### PROVIDED INFORMATION ###

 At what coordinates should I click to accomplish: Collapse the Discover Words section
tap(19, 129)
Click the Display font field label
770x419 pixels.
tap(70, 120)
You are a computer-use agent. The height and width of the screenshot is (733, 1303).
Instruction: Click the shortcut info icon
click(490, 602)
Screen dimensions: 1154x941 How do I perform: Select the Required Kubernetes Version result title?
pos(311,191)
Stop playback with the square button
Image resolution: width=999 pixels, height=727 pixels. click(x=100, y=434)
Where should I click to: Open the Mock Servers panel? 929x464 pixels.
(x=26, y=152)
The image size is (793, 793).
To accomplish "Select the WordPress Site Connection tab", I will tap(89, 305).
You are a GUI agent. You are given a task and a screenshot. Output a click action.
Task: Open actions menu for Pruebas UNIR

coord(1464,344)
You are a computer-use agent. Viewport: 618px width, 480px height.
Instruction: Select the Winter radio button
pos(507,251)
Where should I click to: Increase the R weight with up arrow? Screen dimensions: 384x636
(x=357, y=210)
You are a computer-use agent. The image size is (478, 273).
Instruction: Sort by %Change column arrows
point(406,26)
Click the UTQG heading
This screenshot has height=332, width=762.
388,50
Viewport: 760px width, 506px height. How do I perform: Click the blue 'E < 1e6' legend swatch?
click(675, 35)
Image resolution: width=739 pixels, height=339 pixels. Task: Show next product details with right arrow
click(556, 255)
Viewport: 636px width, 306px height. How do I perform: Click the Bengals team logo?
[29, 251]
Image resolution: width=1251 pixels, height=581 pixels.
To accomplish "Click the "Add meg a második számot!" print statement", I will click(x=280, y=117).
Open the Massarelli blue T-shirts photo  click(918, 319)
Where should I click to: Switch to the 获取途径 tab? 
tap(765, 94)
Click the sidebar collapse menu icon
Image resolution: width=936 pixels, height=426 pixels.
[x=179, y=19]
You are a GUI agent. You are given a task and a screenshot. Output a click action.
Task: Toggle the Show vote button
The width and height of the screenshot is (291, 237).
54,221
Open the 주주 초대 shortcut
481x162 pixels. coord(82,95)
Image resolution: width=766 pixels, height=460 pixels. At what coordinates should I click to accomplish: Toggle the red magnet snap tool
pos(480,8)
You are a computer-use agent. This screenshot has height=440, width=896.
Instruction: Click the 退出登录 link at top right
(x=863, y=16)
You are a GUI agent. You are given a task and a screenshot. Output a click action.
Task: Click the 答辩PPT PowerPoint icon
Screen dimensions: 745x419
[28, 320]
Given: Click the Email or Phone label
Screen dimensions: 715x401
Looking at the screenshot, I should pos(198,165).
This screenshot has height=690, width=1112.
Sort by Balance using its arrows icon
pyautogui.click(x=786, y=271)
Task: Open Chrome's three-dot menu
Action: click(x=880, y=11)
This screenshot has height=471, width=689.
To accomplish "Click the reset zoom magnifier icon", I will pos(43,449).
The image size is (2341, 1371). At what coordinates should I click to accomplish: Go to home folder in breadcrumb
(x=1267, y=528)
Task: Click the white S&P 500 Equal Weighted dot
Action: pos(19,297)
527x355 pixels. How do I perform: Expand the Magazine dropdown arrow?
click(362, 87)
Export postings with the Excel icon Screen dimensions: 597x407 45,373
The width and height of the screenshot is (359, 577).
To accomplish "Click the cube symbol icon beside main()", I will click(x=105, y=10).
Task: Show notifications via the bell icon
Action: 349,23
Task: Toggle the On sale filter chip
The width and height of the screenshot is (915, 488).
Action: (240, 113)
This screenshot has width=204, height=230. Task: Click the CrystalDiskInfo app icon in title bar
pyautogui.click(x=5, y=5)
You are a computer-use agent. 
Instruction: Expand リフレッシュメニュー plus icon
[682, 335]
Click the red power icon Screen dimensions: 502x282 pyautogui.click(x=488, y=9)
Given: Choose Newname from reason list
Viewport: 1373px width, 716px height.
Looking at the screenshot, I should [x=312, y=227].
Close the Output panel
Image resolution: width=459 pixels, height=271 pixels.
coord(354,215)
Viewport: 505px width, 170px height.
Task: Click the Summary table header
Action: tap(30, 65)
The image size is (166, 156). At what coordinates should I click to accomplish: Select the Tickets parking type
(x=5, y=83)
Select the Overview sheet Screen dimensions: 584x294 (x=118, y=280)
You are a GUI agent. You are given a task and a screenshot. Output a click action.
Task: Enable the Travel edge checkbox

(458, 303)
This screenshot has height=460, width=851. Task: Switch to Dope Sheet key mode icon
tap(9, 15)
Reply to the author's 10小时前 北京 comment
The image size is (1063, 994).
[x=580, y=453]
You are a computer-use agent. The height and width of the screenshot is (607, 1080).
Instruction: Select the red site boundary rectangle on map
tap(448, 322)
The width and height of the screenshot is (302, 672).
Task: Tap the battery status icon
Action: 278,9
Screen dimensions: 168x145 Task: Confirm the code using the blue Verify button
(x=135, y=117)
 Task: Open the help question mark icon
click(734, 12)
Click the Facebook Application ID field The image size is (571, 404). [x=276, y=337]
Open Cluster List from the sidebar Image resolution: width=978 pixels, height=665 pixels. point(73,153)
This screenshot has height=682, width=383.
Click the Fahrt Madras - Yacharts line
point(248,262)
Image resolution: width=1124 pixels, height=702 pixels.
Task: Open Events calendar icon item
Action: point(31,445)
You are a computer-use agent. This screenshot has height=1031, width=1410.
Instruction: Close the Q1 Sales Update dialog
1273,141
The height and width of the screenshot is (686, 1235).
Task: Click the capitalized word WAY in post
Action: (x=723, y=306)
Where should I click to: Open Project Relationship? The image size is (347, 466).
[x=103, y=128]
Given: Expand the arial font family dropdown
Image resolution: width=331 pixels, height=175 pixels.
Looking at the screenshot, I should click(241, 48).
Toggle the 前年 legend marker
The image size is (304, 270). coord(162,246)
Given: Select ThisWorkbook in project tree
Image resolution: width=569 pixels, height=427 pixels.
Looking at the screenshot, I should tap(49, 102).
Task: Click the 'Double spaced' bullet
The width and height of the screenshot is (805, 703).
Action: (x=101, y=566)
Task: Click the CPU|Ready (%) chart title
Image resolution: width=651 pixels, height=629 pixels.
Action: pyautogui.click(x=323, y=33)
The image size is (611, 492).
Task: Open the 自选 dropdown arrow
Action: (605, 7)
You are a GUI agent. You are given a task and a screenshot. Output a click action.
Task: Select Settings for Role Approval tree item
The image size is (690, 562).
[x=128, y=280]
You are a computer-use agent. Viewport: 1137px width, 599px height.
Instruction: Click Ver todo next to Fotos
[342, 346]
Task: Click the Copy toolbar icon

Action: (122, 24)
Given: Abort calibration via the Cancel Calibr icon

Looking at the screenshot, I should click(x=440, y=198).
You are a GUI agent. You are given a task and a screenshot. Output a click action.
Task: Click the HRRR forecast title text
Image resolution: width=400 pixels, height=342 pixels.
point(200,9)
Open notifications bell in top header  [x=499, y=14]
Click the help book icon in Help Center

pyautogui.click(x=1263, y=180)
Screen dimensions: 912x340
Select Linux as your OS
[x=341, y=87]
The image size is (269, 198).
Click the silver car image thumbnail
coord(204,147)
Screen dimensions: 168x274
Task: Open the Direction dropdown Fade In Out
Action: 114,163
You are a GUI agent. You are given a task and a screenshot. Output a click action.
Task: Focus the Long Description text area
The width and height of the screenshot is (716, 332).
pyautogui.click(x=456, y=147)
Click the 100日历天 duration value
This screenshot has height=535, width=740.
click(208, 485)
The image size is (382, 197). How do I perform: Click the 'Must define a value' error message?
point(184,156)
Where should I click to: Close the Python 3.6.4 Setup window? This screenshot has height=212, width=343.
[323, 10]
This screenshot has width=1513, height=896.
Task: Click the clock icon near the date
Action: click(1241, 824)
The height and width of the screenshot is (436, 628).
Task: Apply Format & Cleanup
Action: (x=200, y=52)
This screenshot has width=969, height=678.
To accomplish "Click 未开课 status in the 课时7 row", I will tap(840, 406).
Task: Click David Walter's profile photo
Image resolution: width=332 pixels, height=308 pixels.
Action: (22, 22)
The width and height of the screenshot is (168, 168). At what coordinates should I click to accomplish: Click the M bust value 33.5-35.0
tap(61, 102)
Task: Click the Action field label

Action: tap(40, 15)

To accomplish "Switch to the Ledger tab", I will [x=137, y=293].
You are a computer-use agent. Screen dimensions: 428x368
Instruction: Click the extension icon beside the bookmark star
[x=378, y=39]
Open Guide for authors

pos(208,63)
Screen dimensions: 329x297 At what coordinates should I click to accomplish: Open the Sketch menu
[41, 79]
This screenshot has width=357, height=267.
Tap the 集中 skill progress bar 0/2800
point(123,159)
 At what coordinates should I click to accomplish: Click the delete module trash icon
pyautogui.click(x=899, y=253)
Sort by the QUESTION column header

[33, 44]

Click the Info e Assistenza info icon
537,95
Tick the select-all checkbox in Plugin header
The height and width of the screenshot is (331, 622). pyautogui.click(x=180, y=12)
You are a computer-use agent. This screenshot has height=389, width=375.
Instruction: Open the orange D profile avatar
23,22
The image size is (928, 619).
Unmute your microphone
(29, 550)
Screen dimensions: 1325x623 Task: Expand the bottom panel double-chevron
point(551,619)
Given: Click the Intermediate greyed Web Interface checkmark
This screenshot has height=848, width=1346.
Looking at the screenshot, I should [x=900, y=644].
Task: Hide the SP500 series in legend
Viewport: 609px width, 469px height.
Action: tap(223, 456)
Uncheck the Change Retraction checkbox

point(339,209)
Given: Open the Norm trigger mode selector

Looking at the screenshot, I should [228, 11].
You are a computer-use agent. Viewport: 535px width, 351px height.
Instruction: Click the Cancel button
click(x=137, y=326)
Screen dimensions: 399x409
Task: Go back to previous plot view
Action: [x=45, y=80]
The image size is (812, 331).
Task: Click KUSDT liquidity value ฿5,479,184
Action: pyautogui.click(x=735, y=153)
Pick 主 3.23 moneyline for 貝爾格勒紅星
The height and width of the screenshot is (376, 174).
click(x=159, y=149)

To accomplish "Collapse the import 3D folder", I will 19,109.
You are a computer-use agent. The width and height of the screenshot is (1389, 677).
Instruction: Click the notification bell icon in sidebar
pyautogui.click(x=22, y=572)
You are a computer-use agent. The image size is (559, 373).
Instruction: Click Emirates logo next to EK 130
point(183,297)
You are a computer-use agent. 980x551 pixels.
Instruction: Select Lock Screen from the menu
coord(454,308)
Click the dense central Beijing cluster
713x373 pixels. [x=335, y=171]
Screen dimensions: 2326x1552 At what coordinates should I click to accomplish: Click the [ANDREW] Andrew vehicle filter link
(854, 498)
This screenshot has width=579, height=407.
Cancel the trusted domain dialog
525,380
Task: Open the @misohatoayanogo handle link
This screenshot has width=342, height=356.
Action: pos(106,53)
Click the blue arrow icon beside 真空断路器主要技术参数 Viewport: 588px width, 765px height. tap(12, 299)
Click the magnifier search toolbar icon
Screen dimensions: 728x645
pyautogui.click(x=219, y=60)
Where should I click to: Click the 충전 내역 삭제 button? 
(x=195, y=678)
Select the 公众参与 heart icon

###

* [DIRECTIVE]: Count the lines in the items above that contain the string "coordinates", matching case exactly, and give only the number.

* [CORRECT RESPONSE]: 8